Stepping back, what did you learn from your PhD research at Pacifica Graduate University or from being on the ground in the City of Santa Monica that now informs your work?
Always on the ground every day is different. You don't know if you're going to get that constituent who is experiencing homelessness and trying to figure out how to navigate the system or if you’re going to try to keep morale up among law enforcement and fire or trying to do what you can to, not appease, but build grace with angry constituents who just bought a million-dollar condo and now they can't walk up to their local coffee shop.

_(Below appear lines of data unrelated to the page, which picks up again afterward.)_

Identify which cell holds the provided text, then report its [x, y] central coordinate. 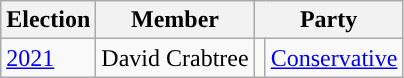
Election [48, 20]
David Crabtree [175, 58]
Conservative [334, 58]
Member [175, 20]
2021 [48, 58]
Party [328, 20]
Search for the cell housing the specified text and yield its (x, y) center coordinate. 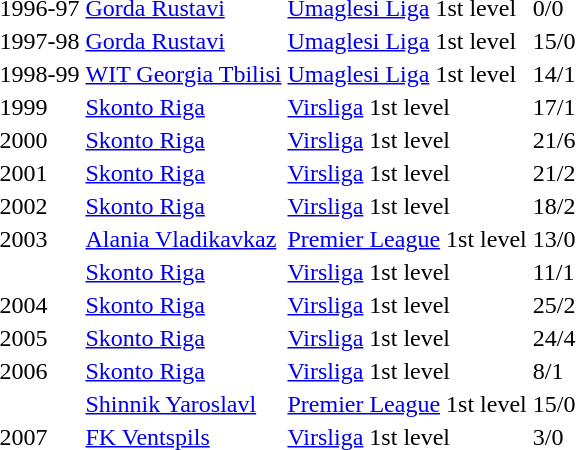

To me, that is the best. That was how I learned and that's why now I work with different projects. I can still have that on the ground experience to stay connected.
Only because of time and space, we must end our interview. Are there other entities outside of government that you work in collaboration with that could inform what policymakers now trying to address the challenges of homelessness?
I would say Akido Labs is one. They work in smaller communities like Santa Monica. I think they tried in LA, but it were just too many competing interests. I do think their ability to capture data and humanize the issue and increase communication among multiple partners is a huge game changer. I’m a full fan of Akido.
The other one I work with is the Homeless Policy Research Institute at USC. They are bringing in scholars, practitioners, and people with lived experience from across the country for what they call rapid response research. Then, when you have this tough problem, you can pull in a team of researchers to address it. To me, those are really important partners.